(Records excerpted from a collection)
__________

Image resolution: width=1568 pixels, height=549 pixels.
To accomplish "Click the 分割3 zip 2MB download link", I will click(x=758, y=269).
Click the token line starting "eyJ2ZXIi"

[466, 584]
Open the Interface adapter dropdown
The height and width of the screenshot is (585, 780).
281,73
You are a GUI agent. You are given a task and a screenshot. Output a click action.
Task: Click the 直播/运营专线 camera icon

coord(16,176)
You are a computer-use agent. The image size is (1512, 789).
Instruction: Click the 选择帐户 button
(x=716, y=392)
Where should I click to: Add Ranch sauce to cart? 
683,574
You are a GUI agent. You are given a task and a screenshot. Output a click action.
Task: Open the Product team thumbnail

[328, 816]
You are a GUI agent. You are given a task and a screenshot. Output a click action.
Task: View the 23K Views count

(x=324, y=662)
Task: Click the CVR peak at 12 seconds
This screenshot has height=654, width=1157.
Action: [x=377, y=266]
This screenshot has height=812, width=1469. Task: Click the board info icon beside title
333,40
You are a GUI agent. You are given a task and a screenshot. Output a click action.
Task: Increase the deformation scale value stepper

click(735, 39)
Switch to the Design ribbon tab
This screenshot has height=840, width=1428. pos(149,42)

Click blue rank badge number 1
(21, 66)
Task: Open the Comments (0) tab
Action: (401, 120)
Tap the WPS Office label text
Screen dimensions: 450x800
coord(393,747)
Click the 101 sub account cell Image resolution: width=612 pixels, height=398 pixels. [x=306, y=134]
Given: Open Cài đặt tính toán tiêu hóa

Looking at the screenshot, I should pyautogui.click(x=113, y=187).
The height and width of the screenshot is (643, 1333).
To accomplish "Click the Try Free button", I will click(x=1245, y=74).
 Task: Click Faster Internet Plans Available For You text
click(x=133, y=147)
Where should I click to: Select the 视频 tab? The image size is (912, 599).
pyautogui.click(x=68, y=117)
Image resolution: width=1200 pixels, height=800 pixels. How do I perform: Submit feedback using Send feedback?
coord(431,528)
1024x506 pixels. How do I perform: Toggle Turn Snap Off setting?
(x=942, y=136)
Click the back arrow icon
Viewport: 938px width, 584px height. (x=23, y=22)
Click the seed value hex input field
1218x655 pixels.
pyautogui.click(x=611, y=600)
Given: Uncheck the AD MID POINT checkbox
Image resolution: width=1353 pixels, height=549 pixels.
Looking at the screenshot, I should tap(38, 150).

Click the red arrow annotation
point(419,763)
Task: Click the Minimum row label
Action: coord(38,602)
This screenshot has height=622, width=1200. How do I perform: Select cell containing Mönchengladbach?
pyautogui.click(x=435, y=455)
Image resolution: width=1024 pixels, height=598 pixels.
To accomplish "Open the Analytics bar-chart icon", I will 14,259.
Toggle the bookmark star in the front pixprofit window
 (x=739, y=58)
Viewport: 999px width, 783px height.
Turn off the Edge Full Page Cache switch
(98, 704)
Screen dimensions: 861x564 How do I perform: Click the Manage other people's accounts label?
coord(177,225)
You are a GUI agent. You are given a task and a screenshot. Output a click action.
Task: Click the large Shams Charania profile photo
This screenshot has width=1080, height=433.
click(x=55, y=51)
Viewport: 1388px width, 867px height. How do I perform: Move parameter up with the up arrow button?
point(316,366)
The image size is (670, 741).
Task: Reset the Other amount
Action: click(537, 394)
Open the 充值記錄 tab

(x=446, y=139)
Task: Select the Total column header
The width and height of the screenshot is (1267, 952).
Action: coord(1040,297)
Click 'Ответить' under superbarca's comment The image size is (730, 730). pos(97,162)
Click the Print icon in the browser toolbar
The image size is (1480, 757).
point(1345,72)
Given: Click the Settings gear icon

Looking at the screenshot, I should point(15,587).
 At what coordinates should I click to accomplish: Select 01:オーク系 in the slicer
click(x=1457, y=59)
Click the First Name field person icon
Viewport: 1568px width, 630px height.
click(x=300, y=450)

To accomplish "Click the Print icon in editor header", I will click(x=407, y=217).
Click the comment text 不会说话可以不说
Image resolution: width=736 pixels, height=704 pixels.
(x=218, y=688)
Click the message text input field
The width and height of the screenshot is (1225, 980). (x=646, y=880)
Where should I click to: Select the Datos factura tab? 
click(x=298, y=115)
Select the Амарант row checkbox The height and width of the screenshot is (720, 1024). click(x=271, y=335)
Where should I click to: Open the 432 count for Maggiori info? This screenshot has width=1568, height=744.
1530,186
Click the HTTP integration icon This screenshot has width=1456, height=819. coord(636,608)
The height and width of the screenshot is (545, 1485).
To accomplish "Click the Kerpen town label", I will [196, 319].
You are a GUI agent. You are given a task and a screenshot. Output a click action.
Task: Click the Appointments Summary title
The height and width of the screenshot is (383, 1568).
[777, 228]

__________

- Directions: Write out exactly the lines that fall from the line with "The width and height of the screenshot is (1267, 952)." to the line with "Click the First Name field person icon" in the records above, keeping both ends.

- Result:
The width and height of the screenshot is (1267, 952).
Action: coord(1040,297)
Click 'Ответить' under superbarca's comment The image size is (730, 730). pos(97,162)
Click the Print icon in the browser toolbar
The image size is (1480, 757).
point(1345,72)
Given: Click the Settings gear icon

Looking at the screenshot, I should point(15,587).
 At what coordinates should I click to accomplish: Select 01:オーク系 in the slicer
click(x=1457, y=59)
Click the First Name field person icon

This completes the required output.